WHAT IS REQUIRED:
Reproduce the listing verbatim, starting at the line that contains "Task: Click filter arrow on 玉粗利 column header" and ending with its final line.

begin

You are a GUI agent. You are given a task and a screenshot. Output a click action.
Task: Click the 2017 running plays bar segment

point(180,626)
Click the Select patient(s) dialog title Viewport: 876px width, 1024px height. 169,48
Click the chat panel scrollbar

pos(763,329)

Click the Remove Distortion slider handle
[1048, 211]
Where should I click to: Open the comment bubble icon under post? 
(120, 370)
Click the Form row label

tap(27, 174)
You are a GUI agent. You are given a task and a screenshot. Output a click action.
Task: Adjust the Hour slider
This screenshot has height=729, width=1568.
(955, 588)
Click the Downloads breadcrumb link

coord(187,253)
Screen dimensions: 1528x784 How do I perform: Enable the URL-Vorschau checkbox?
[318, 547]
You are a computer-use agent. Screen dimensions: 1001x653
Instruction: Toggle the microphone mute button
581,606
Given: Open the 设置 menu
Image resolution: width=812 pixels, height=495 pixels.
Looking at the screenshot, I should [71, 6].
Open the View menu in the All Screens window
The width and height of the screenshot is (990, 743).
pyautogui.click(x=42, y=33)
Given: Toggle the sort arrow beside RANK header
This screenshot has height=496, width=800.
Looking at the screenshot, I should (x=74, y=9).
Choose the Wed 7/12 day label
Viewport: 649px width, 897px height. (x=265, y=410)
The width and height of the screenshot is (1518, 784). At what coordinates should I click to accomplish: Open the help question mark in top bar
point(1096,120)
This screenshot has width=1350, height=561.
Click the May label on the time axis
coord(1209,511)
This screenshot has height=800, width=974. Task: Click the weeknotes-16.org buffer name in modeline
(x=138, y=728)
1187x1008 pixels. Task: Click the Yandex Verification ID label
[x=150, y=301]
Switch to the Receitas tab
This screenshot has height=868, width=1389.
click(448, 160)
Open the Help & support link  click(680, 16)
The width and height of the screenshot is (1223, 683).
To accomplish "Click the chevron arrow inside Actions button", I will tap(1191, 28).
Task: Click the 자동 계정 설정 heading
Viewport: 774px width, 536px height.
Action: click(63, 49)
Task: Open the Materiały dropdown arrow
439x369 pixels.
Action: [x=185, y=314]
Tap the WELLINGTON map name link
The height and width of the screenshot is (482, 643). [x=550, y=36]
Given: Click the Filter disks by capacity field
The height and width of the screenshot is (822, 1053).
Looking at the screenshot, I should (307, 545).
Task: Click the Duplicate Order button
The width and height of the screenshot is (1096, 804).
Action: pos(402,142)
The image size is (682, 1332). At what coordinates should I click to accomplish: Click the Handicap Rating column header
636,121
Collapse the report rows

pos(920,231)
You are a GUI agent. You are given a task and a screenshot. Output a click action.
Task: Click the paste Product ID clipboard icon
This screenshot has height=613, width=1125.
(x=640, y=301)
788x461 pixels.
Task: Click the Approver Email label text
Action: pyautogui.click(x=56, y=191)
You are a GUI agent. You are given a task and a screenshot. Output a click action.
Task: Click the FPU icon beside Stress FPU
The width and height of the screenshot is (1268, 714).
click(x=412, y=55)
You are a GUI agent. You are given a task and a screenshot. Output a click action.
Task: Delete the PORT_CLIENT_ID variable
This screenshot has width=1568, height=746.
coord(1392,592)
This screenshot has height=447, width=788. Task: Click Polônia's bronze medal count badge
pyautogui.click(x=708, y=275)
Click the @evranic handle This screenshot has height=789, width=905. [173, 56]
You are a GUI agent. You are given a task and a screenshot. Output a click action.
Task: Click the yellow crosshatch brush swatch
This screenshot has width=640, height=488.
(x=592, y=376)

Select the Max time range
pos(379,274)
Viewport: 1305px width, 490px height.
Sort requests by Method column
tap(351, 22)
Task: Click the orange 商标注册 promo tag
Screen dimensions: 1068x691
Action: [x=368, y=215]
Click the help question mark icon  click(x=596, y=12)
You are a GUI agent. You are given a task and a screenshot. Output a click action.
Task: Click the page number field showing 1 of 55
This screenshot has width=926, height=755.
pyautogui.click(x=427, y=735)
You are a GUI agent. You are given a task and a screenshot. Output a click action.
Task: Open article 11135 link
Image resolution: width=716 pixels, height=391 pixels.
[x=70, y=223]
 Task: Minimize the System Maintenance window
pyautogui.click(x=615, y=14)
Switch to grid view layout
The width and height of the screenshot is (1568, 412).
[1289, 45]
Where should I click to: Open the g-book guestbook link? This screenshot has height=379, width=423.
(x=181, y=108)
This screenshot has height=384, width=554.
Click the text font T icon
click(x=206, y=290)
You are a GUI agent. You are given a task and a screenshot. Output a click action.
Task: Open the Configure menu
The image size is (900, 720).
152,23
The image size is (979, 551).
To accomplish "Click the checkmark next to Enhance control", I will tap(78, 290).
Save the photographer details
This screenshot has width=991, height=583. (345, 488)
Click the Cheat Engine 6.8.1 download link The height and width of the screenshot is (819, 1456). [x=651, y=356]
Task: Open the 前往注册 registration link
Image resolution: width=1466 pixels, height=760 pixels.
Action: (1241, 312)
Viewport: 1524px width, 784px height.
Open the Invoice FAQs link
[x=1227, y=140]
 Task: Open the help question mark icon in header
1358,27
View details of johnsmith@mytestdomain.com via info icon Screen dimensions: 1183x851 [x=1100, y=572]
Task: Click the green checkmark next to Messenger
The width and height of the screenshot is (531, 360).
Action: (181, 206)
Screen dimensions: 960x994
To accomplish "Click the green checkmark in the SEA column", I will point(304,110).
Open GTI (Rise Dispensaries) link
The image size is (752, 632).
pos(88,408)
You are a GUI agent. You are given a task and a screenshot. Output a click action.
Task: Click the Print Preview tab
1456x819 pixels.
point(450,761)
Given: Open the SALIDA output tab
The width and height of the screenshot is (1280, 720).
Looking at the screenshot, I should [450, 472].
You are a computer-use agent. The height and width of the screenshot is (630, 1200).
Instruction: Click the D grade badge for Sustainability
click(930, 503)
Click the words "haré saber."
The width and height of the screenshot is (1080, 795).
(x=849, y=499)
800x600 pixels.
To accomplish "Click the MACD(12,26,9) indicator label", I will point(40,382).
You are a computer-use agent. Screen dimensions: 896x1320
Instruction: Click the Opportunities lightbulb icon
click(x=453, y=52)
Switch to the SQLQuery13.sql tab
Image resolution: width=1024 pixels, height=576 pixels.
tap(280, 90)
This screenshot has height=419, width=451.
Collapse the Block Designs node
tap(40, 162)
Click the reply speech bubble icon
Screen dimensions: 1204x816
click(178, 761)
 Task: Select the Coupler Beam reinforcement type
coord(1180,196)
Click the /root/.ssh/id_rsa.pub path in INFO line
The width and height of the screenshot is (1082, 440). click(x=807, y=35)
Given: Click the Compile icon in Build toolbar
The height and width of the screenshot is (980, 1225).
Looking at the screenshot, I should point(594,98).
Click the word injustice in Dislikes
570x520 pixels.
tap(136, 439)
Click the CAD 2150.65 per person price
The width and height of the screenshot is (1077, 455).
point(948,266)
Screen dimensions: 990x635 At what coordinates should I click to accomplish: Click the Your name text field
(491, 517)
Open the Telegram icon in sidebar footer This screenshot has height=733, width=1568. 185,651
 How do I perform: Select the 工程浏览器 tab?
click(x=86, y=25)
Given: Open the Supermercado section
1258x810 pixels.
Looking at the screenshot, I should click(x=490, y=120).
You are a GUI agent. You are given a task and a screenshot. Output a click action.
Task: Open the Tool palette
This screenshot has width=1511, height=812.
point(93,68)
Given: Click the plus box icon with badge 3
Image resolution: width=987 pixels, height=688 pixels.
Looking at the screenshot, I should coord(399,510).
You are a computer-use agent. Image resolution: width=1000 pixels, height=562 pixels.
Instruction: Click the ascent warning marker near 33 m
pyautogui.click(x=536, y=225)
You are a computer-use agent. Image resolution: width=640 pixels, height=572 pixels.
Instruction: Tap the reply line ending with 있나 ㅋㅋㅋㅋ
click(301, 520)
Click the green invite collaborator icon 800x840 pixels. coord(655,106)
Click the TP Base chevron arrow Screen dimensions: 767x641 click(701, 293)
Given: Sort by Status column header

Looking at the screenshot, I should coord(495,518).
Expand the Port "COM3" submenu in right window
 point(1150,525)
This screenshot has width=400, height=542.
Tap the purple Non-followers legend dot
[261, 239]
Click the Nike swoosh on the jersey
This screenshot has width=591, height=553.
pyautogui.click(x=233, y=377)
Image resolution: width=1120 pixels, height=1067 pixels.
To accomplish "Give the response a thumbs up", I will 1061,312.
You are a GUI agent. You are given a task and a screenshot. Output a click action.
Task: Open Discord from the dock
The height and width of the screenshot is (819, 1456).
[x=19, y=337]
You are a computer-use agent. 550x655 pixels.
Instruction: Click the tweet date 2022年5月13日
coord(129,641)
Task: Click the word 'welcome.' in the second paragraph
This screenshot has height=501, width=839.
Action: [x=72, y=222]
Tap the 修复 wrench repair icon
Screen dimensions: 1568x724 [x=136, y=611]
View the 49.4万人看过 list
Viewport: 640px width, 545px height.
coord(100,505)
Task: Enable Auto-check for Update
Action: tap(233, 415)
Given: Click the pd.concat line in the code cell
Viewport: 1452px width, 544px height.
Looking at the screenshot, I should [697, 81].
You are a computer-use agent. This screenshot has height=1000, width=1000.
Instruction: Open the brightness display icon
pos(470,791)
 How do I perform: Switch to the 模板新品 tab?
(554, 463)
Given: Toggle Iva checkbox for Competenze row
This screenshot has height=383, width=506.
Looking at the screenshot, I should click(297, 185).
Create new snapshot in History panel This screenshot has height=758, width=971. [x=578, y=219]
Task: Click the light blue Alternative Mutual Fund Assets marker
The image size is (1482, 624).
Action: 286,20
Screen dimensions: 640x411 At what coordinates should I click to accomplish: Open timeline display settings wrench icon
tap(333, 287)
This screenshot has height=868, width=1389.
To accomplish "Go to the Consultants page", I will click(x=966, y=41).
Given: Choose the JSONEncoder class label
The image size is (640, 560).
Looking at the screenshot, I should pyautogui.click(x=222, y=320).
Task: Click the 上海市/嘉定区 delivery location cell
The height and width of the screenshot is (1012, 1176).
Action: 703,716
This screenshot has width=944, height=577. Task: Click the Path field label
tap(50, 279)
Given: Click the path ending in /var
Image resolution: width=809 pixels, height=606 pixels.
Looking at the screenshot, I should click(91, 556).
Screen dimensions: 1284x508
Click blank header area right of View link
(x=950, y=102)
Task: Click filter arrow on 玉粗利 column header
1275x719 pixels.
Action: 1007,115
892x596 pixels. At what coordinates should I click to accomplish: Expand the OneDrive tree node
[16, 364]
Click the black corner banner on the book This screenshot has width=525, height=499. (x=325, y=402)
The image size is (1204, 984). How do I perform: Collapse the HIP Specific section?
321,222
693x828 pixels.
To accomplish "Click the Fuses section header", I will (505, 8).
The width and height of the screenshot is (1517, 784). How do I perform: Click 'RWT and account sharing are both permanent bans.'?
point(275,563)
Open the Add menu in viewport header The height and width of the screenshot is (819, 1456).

end

CORRECT RESULT:
Task: Click filter arrow on 玉粗利 column header
1275x719 pixels.
Action: 1007,115
892x596 pixels. At what coordinates should I click to accomplish: Expand the OneDrive tree node
[16, 364]
Click the black corner banner on the book This screenshot has width=525, height=499. (x=325, y=402)
The image size is (1204, 984). How do I perform: Collapse the HIP Specific section?
321,222
693x828 pixels.
To accomplish "Click the Fuses section header", I will (505, 8).
The width and height of the screenshot is (1517, 784). How do I perform: Click 'RWT and account sharing are both permanent bans.'?
point(275,563)
Open the Add menu in viewport header The height and width of the screenshot is (819, 1456).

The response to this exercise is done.